In 2007, however, we discovered a series of 1812 Boston death notices for "Collins Preston, late of Rumney, NH, ae 31." One such obituary appears in the graphic below.
Alas, there was more than one Collins Preston of Rumney. Meet Collins Preston, the younger, who in 1829 was a "minor" (graphic below).
Odds 'n ends
(a) William P.'s pension file. William Preston (1754-1842) served in the Revolutionary War and was a pensioner at the time of his death. His pension file (S3222; W2667; Bounty Land Warrant 5079-160-55) does not mention sons William Preston or John Preston. The file mentions as family only his second wife, Mary (Herbert) Preston, and two of his children, neither of whom are directly named. The most direct reference therein about the two children mentioned is found in a document titled, "A list of my Famaly" [ca1819-1820] (graphic below). The document might be better described as a list of the campaigns in which William served. A research log/outline of William Preston's entire pension file can be read here.

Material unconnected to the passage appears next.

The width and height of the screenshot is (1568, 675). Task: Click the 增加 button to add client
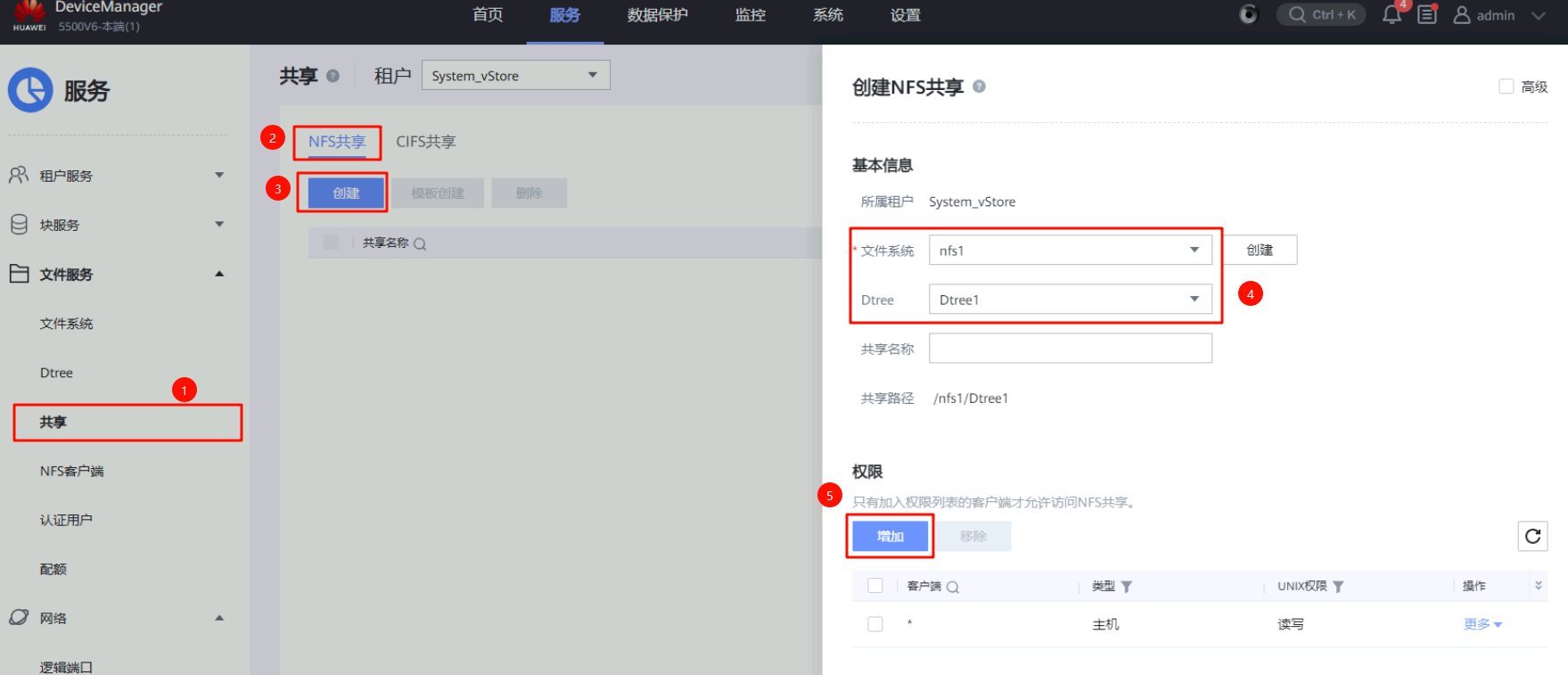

(b) Rumney Then and Now. The family of William Preston (1754-1842) was covered in J.A. Barney's 1967 work, Rumney, Then and Now. There is no mention of son William in Barney's overview.
(c) More family group tid bits. With the exception of sons William and John Preston, we have located proof of death about each of the other children born to William Preston (1754-1842). All of the records located report deaths at New England, or, in the case of his youngest daughter, at Illinois. I maintain a research log showing, for each family member, if we have located a vital record, gravestone reading and/or picture, obituary and/or other death related information. See the graphic below.
Various documents about early New Hampshire are recorded in the The State and Provincial Papers of New Hampshire (aka, New Hampshire State Papers, NHSP). We keep a research log/worksheet about our work with the NHSP. See the graphic below.
While it is not represented in the graphic that follow, we also maintain a clipping file of various newspaper items that have been located about family members.
(d) Probate. No probate file has been located for William Preston deceased 1842, nor for William or John Preston at Grafton County, New Hampshire. Probate files at New Hampshire exist for two of William and Elizabeth Preston's children--Washington Preston (dec'd 1825) and Michael Preston (dec'd 1849); worksheet follows.
This article (2.10) is the final installment to Part 2 (ala, our historical research) in the series, "Sheriff William Preston's identity crisis." We have presented information we learned about William and John Preston at Ohio, and select information about the family of William Preston (1754-1842) in the area of Rumney, New Hampshire, and other parts of New England.